Inutili i viaggi a Kiev dei politici UE. Per la maggior parte degli osservatori europei il presidente ucraino Volodymyr Zelensky è un eroe duro e puro che sta cercando con ogni mezzo di salvare il suo Paese invaso dai russi. Mi permetto di dissentire e concordo, invece, con Vittorio Feltri quando scrive che l’’unica strada per salvare l’Ucraina è rinunciare a parti di territorio e avviare una trattativa seria con Putin.

Zelensky, lo sappiamo, è un attore comico di professione cui gli elettori hanno conferito l’incarico della presidenza. E’ quindi uomo di spettacolo. Gli piacciono le copertine, le foto, e vuole essere sempre al centro dell’attenzione. Il suo esercito ha indubbiamente ottenuto vittorie significative contro le truppe di occupazione, e questo lo spinge a proseguire la guerra sino a una – improbabile – vittoria finale sulla Federazione Russa.

Il fatto è che presiede un Paese terribilmente devastato, che peraltro i russi continuano a martoriare con cannoneggiamenti e lanci di missili, spesso diretti contro obiettivi civili. La devastazione estrema del territorio ucraino è evidente guardando fotografie e filmati che la TV proietta in continuazione.

MATERIALE RACCOLTO:
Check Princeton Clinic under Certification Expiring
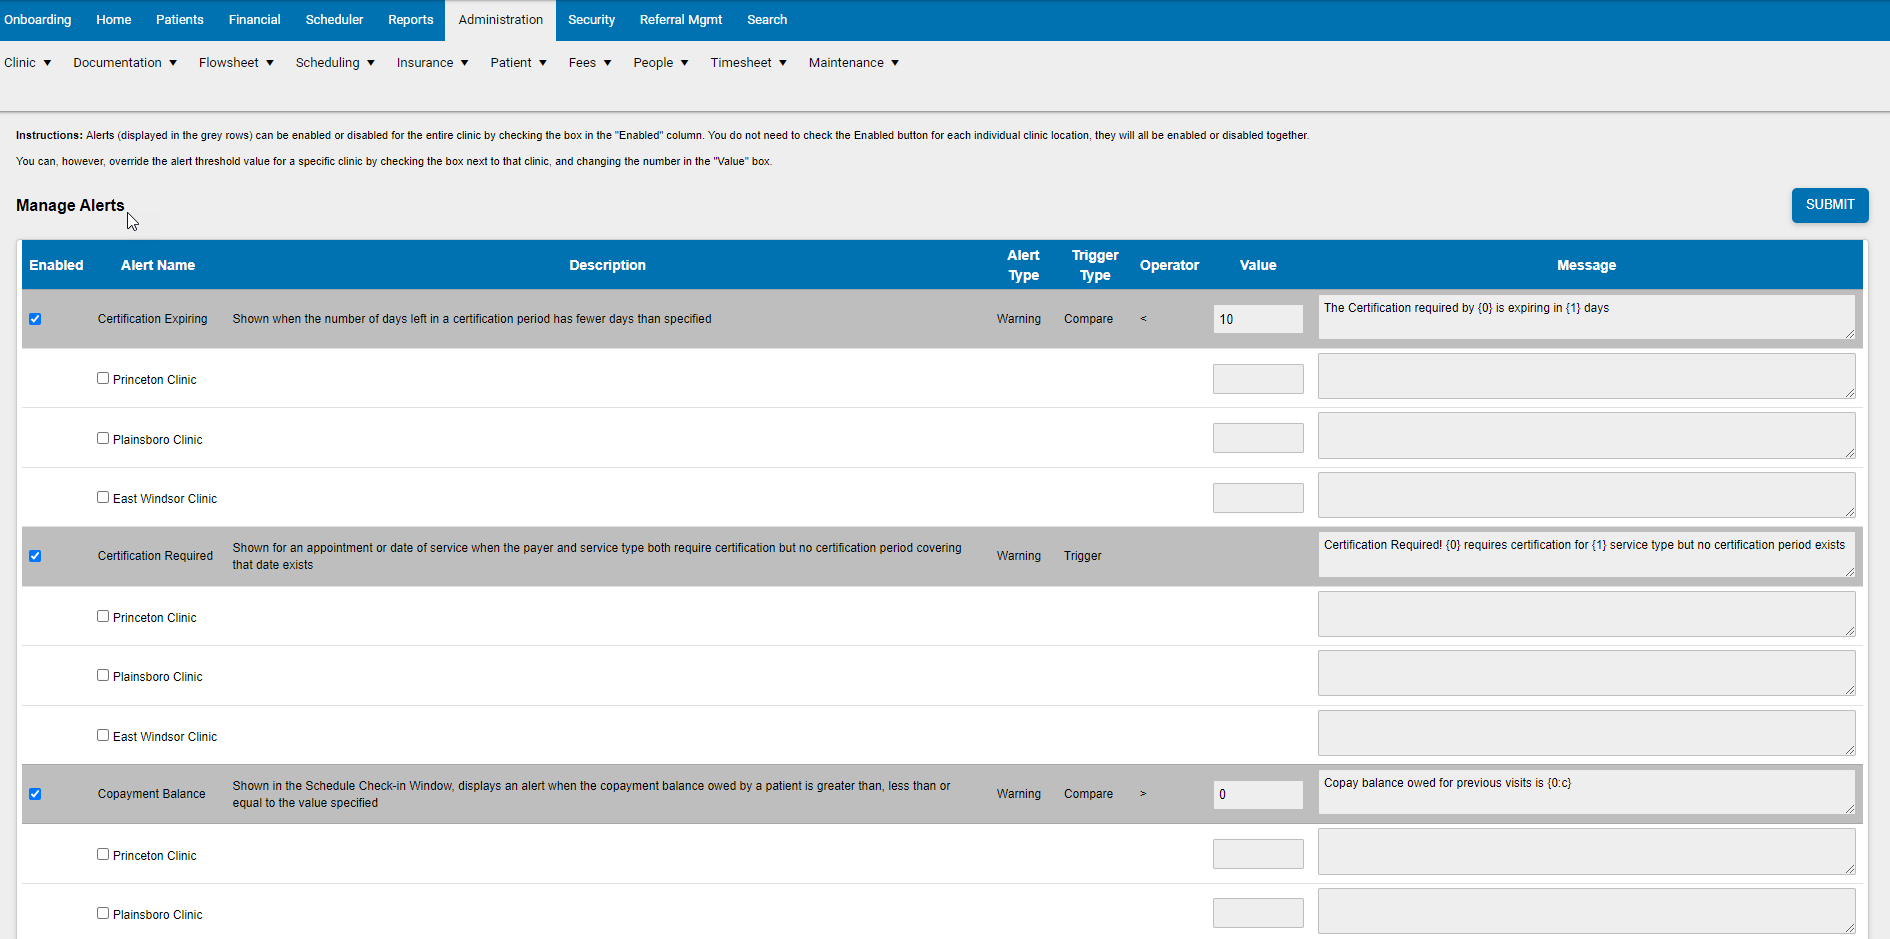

COMPITI DA SVOLGERE:
A – Nel brano su Zelensky e la guerra in Ucraina, qual è la professione di Zelensky?
B – Riprendi il brano su Zelensky e la guerra in Ucraina e proseguilo a partire dall'ultima frase riportata.
Il materiale non ha alcun legame con il brano.

RISPOSTE PER COMPITO:
A – Attore comico.

B –
Dall’altra parte abbiamo un dittatore che, rinchiuso al Cremlino con il suo gruppo dirigente, ha già detto più volte di non essere affatto disposto a perdere questa guerra. Lo ha fatto capire in mille modi e, ultimamente, ha aggiunto che se la situazione non si sblocca, ricorrerà alle armi nucleari tattiche per ottenere quella vittoria che le sue forze convenzionali non sono state in grado di offrirgli.

Attenzione però. Angela Merkel, che lo conosce bene, ha affermato che Putin non bluffa mai e, se dice che ricorrerà all’opzione atomica, prima o poi lo farà realmente. Evidentemente Zelensky non prende sul serio la minaccia, imbaldanzito com’è dai recenti successi militari. Ma questo ci deve interessare poco, poiché l’intera Europa sarebbe inghiottita dal baratro nucleare.

Occorrerebbe quindi che i politici della UE smettessero di recarsi in pellegrinaggio a Kiev, poiché quei viaggi non servono. Dovrebbero piuttosto costringere il leader ucraino a sedersi al tavolo delle trattative. Dal nostro punto di vista è meglio rinunciare al Donbass piuttosto che sperimentare sulla nostra pelle le conseguenze delle radiazioni atomiche.

L’ostacolo maggiore è rappresentato dagli USA, che spingono Zelensky a continuare sino in fondo, inviandogli armi sempre più sofisticate. Ma gli americani sono lontani mentre, per noi, l’Ucraina è sull’uscio di casa. E abbiamo tutto da perdere se le armi nucleari verranno usate. Costringerlo a trattare non è facile, ma bisognerebbe almeno provarci interrompendo i pellegrinaggi a Kiev che lasciano il tempo che trovano.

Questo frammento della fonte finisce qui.